The FWC survey simply got the answers it asked for, leaving little chance for an accurate reading of the stakeholders. It is quite likely that legislators will draft a bill that allows municipalities to prohibit anchoring within 150 feet of a residential property, which will set a precedent for even larger setbacks.
What we can do now is let the Florida legislators know what's wrong with this idea and hope the bills get voted down. If you're a Florida citizen, I urge you to get involved for the sake of all cruising boaters. Here's the SSCA press release - 2/12/2015:
The Seven Seas Cruising Association (SSCA) has published its position on the new Florida Fish and Wildlife Conservation Commission’s (FWC) Anchoring Survey results. The FWC will propose legislative changes to anchoring rights. Some are positive, but some will prevent Florida boaters from anchoring, only to preserve the waterfront view of a very few landowners. Every Florida Boater needs to contact their elected representatives to preserve their Florida anchoring rights.
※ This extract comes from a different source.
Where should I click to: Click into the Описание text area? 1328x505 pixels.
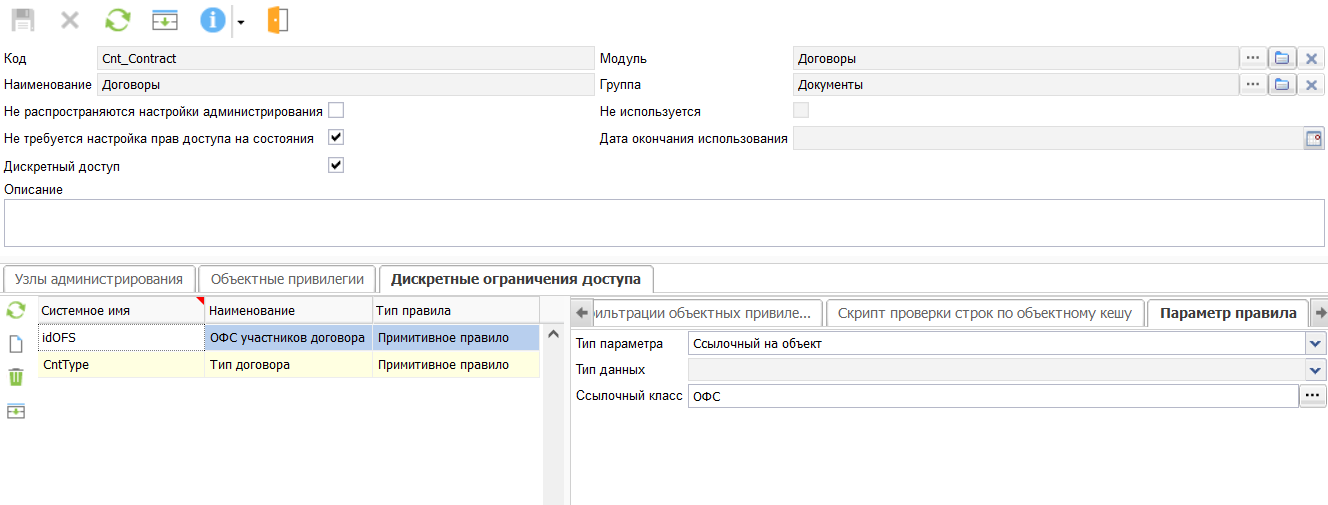click(x=664, y=222)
SSCA approves the following FWC proposal:
3. The storing of vessels on the water in deteriorating condition would be prohibited. (However, SSCA’s position is that Florida legislators must approve funding for the regulation and removal of these “derelict” boats).
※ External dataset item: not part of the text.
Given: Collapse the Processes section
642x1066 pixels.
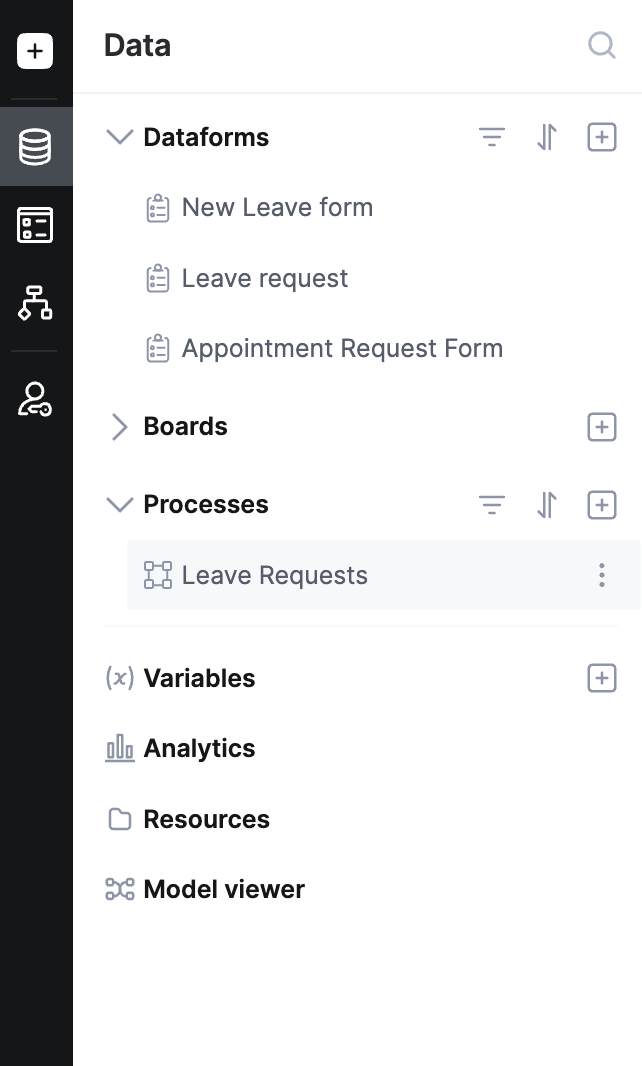Looking at the screenshot, I should coord(119,505).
However, SSCA does not approve of the following FWC anchoring rights proposals as reasonable concepts:2
2. A setback distance where anchoring of vessels overnight in close proximity to waterfront residential property would be prohibited.
5. If authority was granted to local governments to regulate anchoring in their jurisdiction, an allowance could be created for other anchoring regulations where need is demonstrated.
Florida anchoring rights are important to all boaters. Florida is a bellwether state for water rights, and if Florida restricts federal rights of boats to travel and anchor on public waters, just to preserve the view of a few landowners (residential setback), other states may follow. Also, proposal 5 (approval of local regulation) would create an impossible patchwork of differing regulations across the state, subject to the whims and enforcement of local cities and counties. This is what the current mooring field regulations were enacted to eliminate. But SSCA agrees with FWC’s proposal to define and remove derelict boats, if funding is also approved for this regulation and removal.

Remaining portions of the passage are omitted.